Imitative behavior can take many forms in an oligopoly. One firm raises prices, the others follow; one expands capacity, and the rivals imitate lest they be left at a disadvantage in the future. Knickerbocker argued that the same kind of imitative behavior characterizes FDI. Consider an oligopoly in the United States in which three firms—A, B, and C—dominate the market. Firm A establishes a subsidiary in France. Firms B and C decide that if successful, this new subsidiary may knock out their export business to France and give firm A a first-mover advantage. Furthermore, firm A might discover some competitive asset in France that it could repatriate to the United States to torment firms B and C on their native soil. Given these possibilities, firms B and C decide to follow firm A and establish operations in France.
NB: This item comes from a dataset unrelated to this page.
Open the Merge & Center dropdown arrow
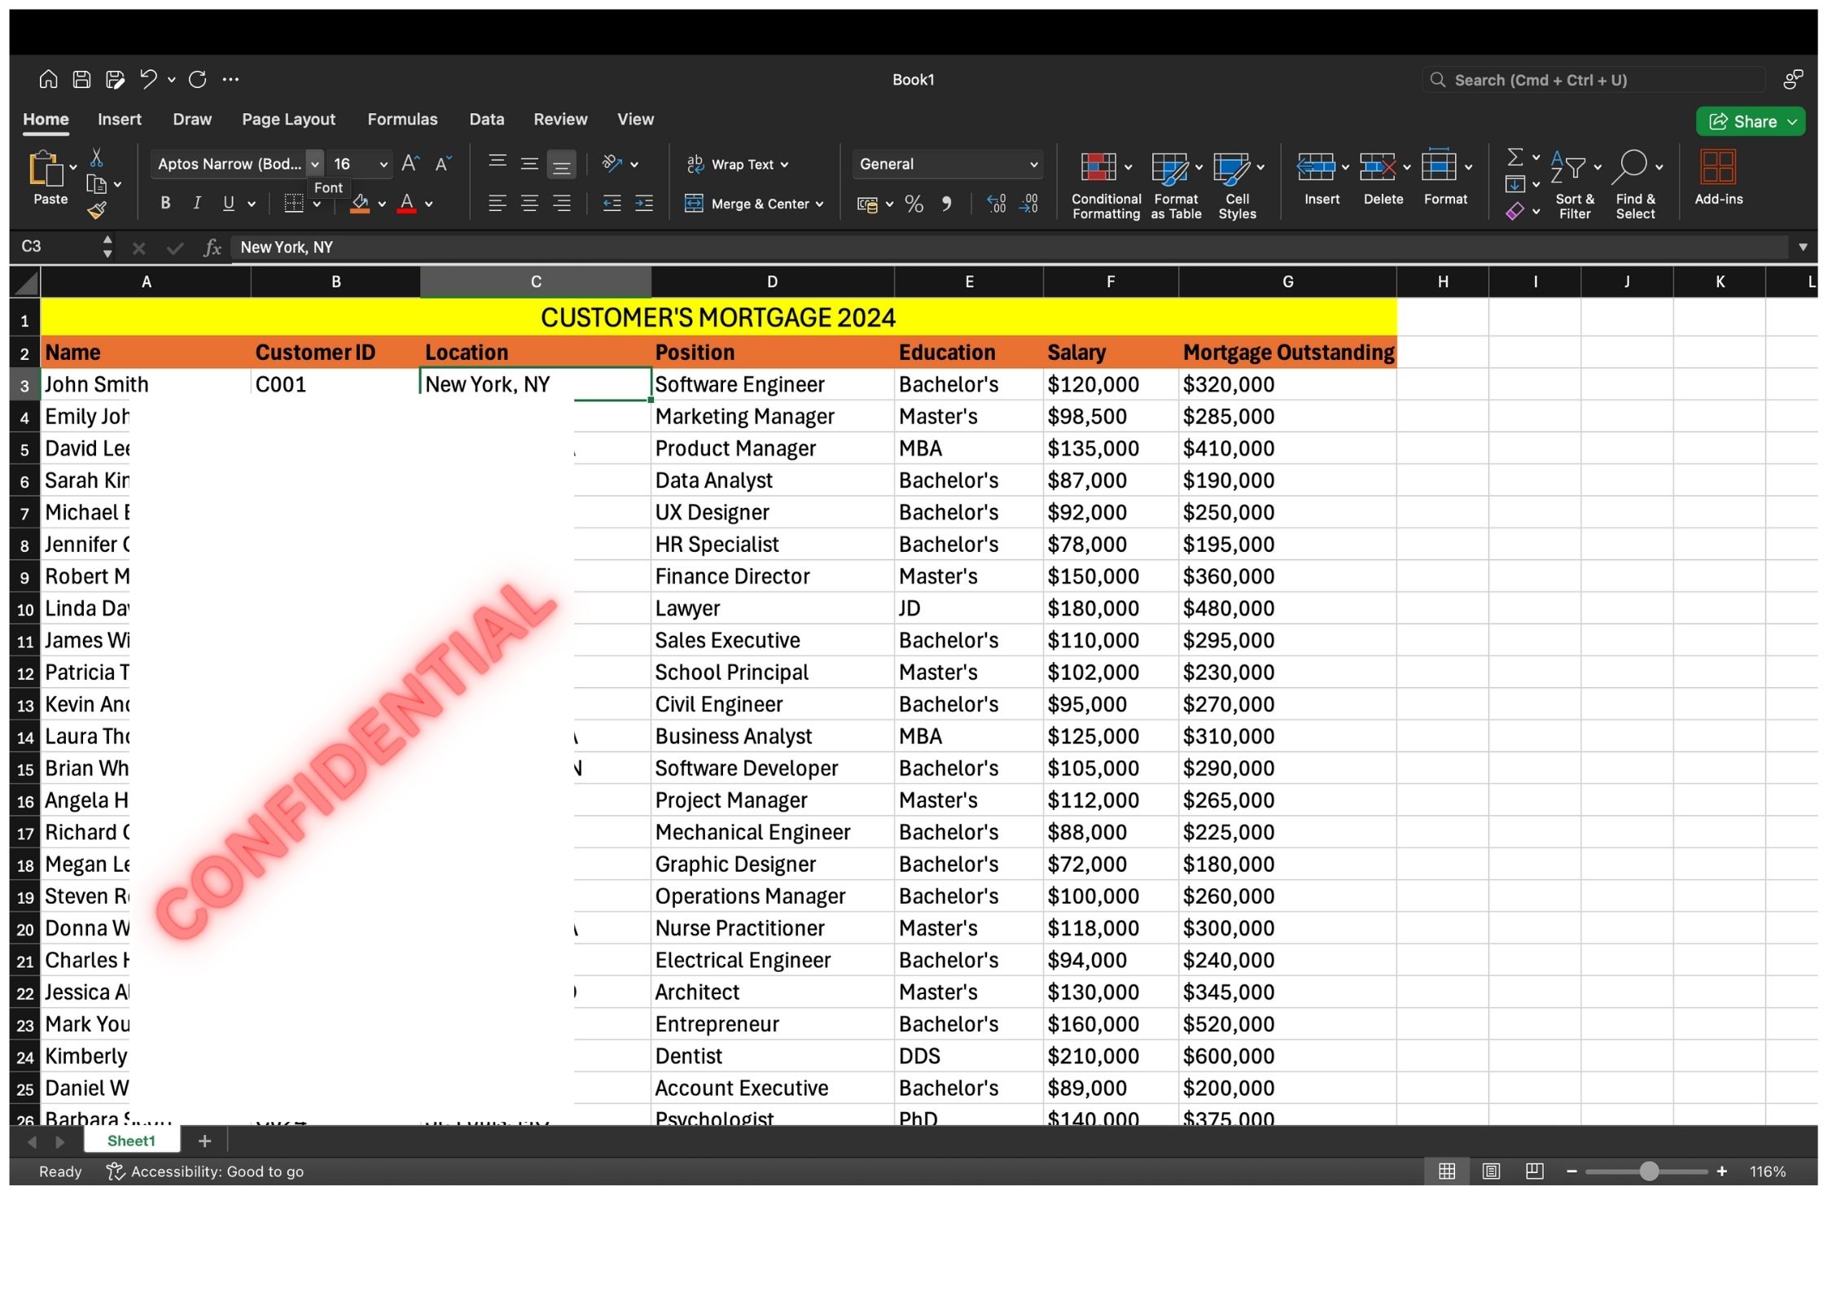The width and height of the screenshot is (1828, 1292). pyautogui.click(x=819, y=204)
Studies that have looked at FDI by U.S. firms show that firms based in oligopolistic industries tended to imitate each other’s FDI.16 The same phenomenon has been observed with regard to FDI undertaken by Japanese firms.17 For example, Toyota and Nissan responded to investments by Honda in the United States and Europe by undertaking their own FDI in the United States and Europe. Research has also shown that models of strategic behavior in a global oligopoly can explain the pattern of FDI in the global tire industry.18
Knickerbocker’s theory can be extended to embrace the concept of multipoint competition. Multipoint competition arises when two or more enterprises encounter each other in different regional markets, national markets, or industries.19 Economic theory suggests that rather like chess players jockeying for advantage, firms will try to match each other’s moves in different markets to try to hold each other in check. The idea is to ensure that a rival does not gain a commanding position in one market and then use the profits generated there to subsidize competitive attacks in other markets.
Multipoint Competition
Arises when two or more enterprises encounter each other in different regional markets, national markets, or industries.
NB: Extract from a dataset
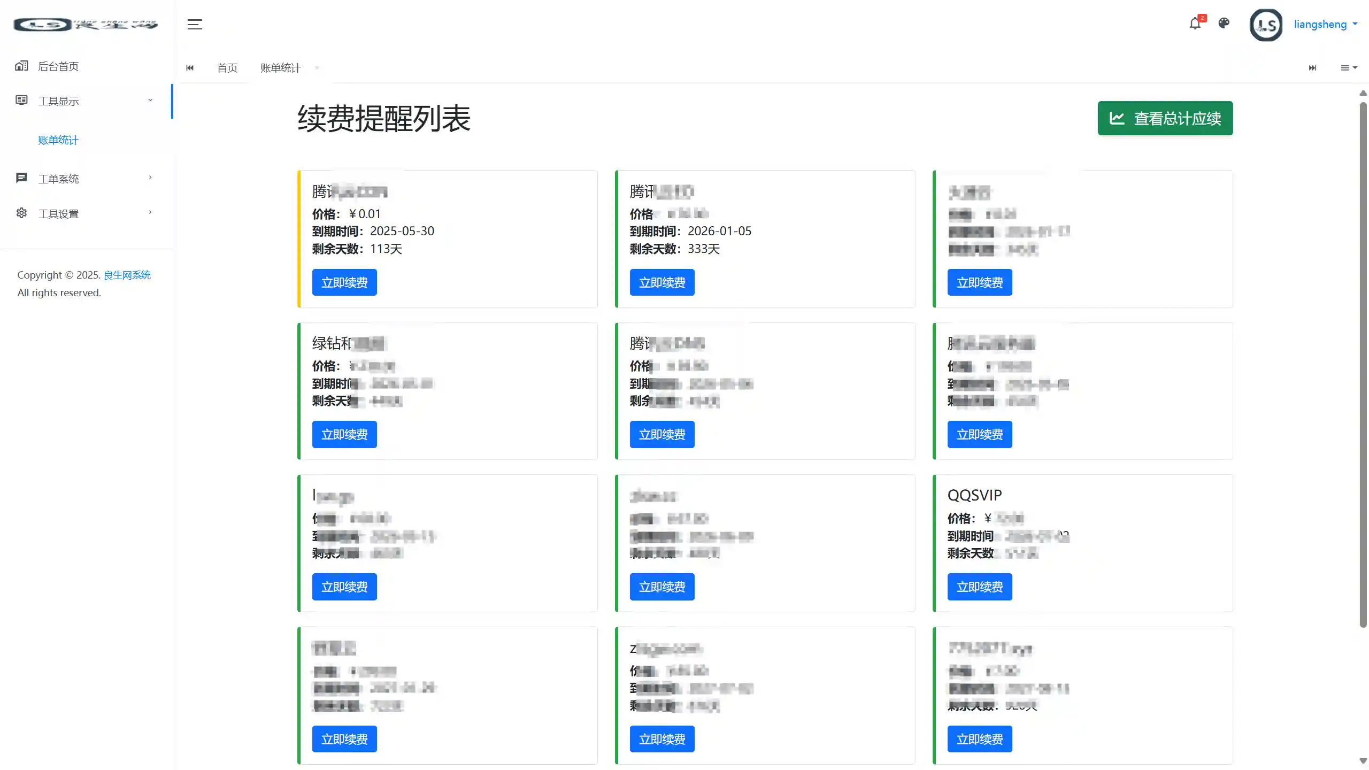Open the notification bell with badge

[x=1196, y=24]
Although Knickerbocker’s theory and its extensions can help to explain imitative FDI behavior by firms in oligopolistic industries, it does not explain why the first firm in an oligopoly decides to undertake FDI rather than to export or license. Internalization theory addresses this phenomenon. The imitative theory also does not address the issue of whether FDI is more efficient than exporting or licensing for expanding abroad. Again, internalization theory addresses the efficiency issue. For these reasons, many economists favor internalization theory as an explanation for FDI, although most would agree that the imitative explanation tells an important part of the story.